Before the vampire models and the wannabe actresses, The Bachelor was a show about falling in love. The premise was simple – the opportunity of a lifetime (meeting the man of your dreams) at the risk of getting rejected in front of the nation. But as the seasons passed, the girls got younger, the hemlines got shorter and ABC traded up southern belles in pastel-hues for drama queens with headshots and IMDB pages. Instead of focusing its advertising on romance, Team Bachelor began to promise us, week after week, the “most controversial moment in Bachelor history”.

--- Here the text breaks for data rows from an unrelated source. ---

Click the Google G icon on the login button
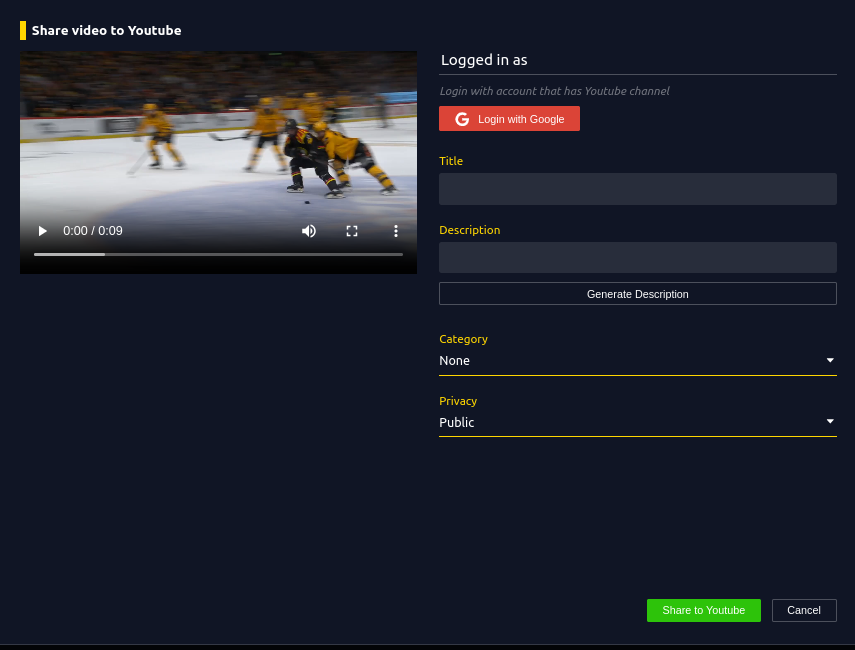The height and width of the screenshot is (650, 855). point(462,118)
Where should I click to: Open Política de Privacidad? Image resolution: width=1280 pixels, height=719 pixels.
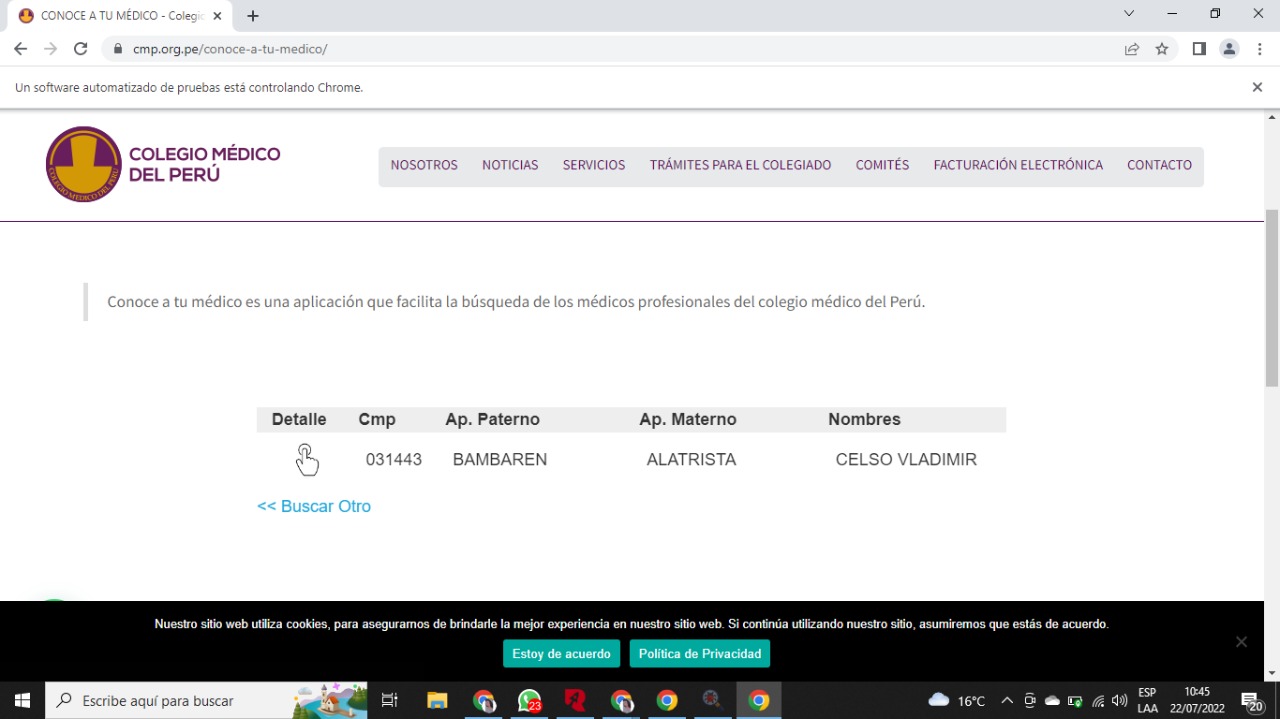point(699,654)
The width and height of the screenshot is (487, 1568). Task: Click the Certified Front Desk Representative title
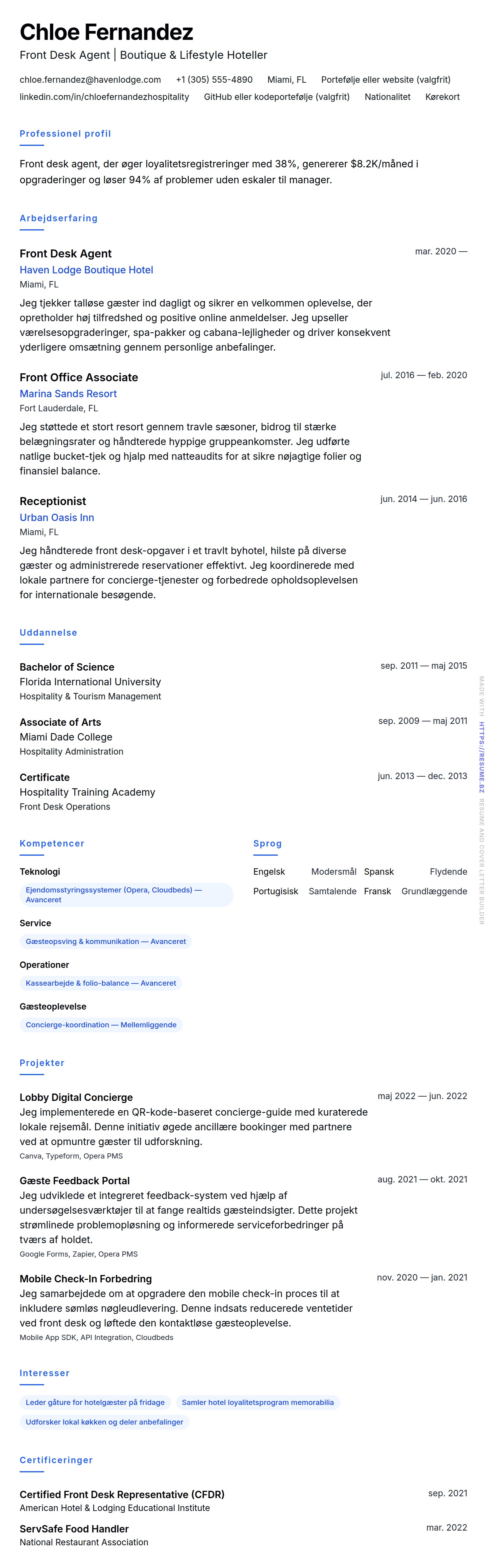click(x=122, y=1494)

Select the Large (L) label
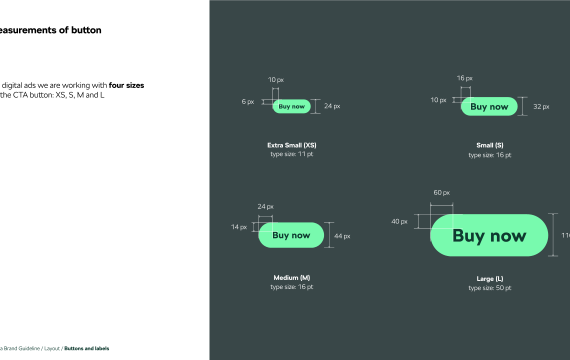pyautogui.click(x=490, y=279)
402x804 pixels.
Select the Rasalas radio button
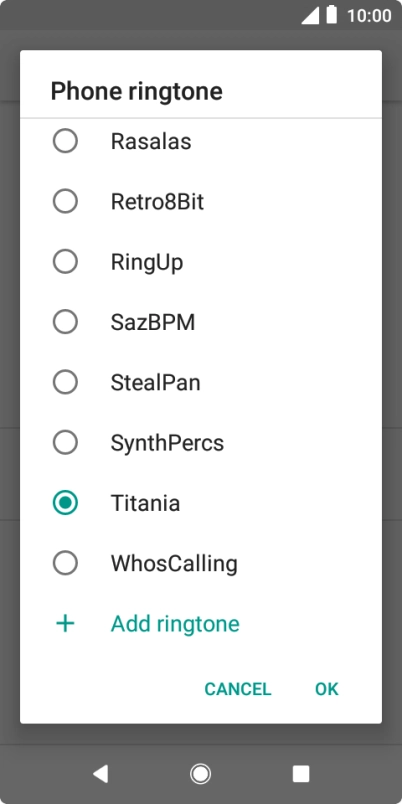pos(65,141)
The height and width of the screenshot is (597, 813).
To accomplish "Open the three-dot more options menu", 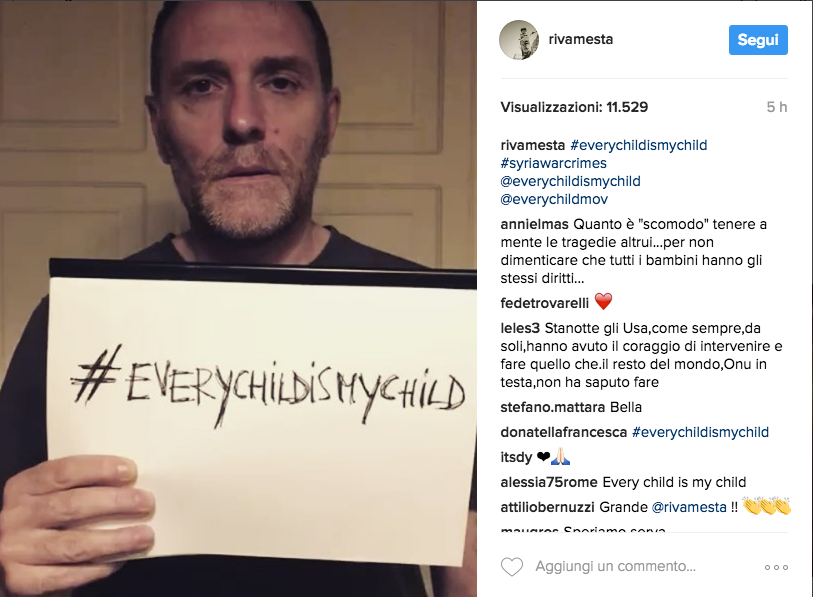I will coord(776,567).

As I realized this transformation, I was reminded of a book I read (ok, half-read) called The Hero and The Outlaw: Building Extraordinary Brands Through the Power of Archetypes. In their book, Margaret Mark and Carol Pearson introduce us to 12 brand archetypes – people like The Hero (think Nike advertisements with star athletes achieving greatness), The Caregiver (think Johnson & Johnson commercials with proud mums and bathing babies), The Innocent (how about those Coke commercials and the cuddly polar bears). Not only is each brand epitomized by one of these twelve characters, but according to Mark and Pearson, brands perform best when their messaging reflects the archetype that consumers perceive them to be. So does that mean Chris Harrison’s “most controversial episode” voiceovers are not the product of lazy copywriters but, in fact, the strategic genius of an ABC marketing exec? Indeed, embracing their inner Outlaw was the best decision Team Bachelor ever made.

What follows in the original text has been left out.